No finalzinho do ano
passado, gentilmente, uma colega professora insistiu-me para levar um livro do
Rubem Alves. Ela cuidava da biblioteca e passava o dia em meio a um ambiente
que considero muito salubre – sei que o escritor argentino Jorge Luis Borges,
na certa, concordaria comigo. Ali, naquele espaço de um dia de trabalho,
encontrei a solução para cuidar um pouco de meus “dentros”. A Jussara (este é o
nome dela) foi feliz na indicação. Mas não peguei apenas porque tinha que ler
algo. O que me impressionou e atraiu foi a maneira com que ela me ofereceu
aquela joia. Parecia que a obra e o autor tinham tocado sua alma de algum jeito
mágico. Ele transbordava de sua fala apaixonada. Então percebi, sim, eu
precisava lê-lo.
Ah, esse Alves!

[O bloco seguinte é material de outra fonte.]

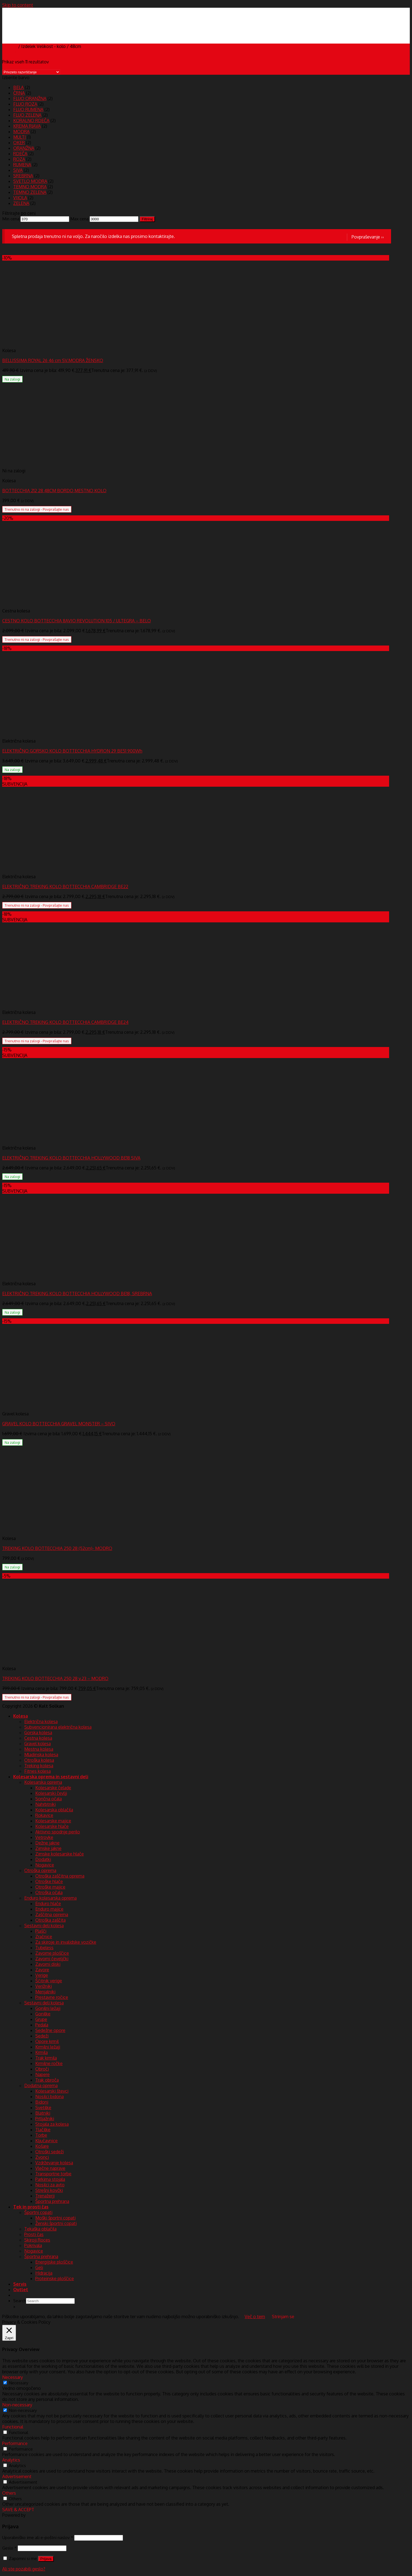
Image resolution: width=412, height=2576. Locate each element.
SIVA (18, 170)
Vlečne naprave (50, 2168)
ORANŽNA (23, 148)
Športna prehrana (52, 2201)
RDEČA (20, 153)
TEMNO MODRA (30, 186)
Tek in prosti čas (31, 2207)
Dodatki (43, 1859)
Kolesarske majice (53, 1820)
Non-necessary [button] (17, 2405)
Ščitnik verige (48, 1980)
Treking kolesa (38, 1765)
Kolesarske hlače (52, 1826)
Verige (41, 1975)
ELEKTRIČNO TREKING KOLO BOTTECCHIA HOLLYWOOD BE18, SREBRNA (77, 1293)
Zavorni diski (47, 1964)
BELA (18, 87)
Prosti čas (34, 2234)
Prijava (46, 2559)
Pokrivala (33, 2245)
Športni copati (38, 2212)
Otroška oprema (40, 1870)
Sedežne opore (50, 2030)
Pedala (41, 2025)
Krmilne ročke (49, 2063)
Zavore (42, 1969)
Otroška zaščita (50, 1920)
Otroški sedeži (49, 2151)
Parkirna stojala (50, 2179)
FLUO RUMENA (28, 109)
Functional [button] (12, 2427)
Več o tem (255, 2316)
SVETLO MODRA (30, 181)
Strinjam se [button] (283, 2316)
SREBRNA (23, 175)
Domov (9, 46)
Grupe (41, 2019)
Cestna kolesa (38, 1738)
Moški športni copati (55, 2218)
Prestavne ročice (51, 1997)
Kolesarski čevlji (51, 1793)
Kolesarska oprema (43, 1782)
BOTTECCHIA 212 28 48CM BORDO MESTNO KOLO (54, 490)
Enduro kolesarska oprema (50, 1898)
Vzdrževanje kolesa (54, 2162)
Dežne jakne (47, 1843)
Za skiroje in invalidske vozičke (65, 1942)
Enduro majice (49, 1909)
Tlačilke (42, 2129)
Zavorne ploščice (52, 1953)
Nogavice (44, 1865)
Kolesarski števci (51, 2091)
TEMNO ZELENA (29, 192)
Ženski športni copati (56, 2223)
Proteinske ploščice (54, 2278)
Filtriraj (147, 219)
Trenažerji (45, 2196)
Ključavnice (46, 2140)
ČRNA (19, 93)
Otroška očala (49, 1892)
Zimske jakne (48, 1848)
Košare (42, 2146)
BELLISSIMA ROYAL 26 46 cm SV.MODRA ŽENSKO (52, 360)
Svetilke (43, 2107)
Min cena (10, 218)
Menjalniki (45, 1991)
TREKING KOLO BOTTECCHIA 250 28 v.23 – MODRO (55, 1678)
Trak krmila (46, 2058)
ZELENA (21, 203)
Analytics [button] (11, 2460)
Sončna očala (48, 1798)
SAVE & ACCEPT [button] (18, 2509)
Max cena (79, 218)
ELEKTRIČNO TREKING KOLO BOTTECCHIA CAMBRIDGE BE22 (65, 886)
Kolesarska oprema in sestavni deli (50, 1776)
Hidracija (43, 2273)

Como
pôde me fazer sentir um cozinheiro? Explico: após o achado, li muito mais
livros do escritor. Viciei. Deste modo, sempre com muita alegria, percebi que
alguns elementos frequentavam bastante suas ideias (comida, professores,
crianças, alma, sabor e sabedoria).
Impossível não amar a
seguinte frase: “Os professores deveriam aprender com as cozinheiras”. Lindo
para quem sabe que sabedoria tem a mesma raiz de sabor. Segundo ele,
antigamente não se dizia “vou saborear um bife, uma salada...” Falava-se: “vou
saber um bife, uma salada...” Não, meus caros, não dá para saber sem sentir o
sabor das coisas. O paladar, quando falo em saborear, não é o único sentido que
percebe os sabores. Dá para degustar uma música, um veludo, um perfume... Por isso
ele afirma com tanta veemência que as cozinheiras é que deveriam ensinar aos
professores, pois elas sim é que são sábias, fabricam gostos, tocam a qualquer
alma.
Quanto às crianças de
Rubem, elas são os seres mais maravilhosos de todos. Ele as reverencia, as ama
e nos faz sentir um pouco sentidos por acreditarmos que somos menos sensíveis
ao mundo do que já fomos. De acordo com ele: “São as crianças que veem as
coisas – porque elas as veem sempre pela primeira vez com espanto, com assombro
de que elas sejam do jeito como são. Os adultos, de tanto vê-las, já não as
veem mais. As coisas – as mais maravilhosas – ficam banais. Ser adulto é ser
cego.”
Sim, deixem-se perder por
essa bússola de mil ponteiros que a Jussara me mostrou, porque achar-se é também
uma maneira de se alienar. Não foi à toa que um grande poeta português
(Fernando Pessoa) afirmou: “Viver não é preciso”.
É, cavalheiros, a vida
não tem precisão alguma, basta uma entrada na biblioteca, e PUM, a rota
“desrotina-se” para outros caminhos: e tudo se descobre descoberto!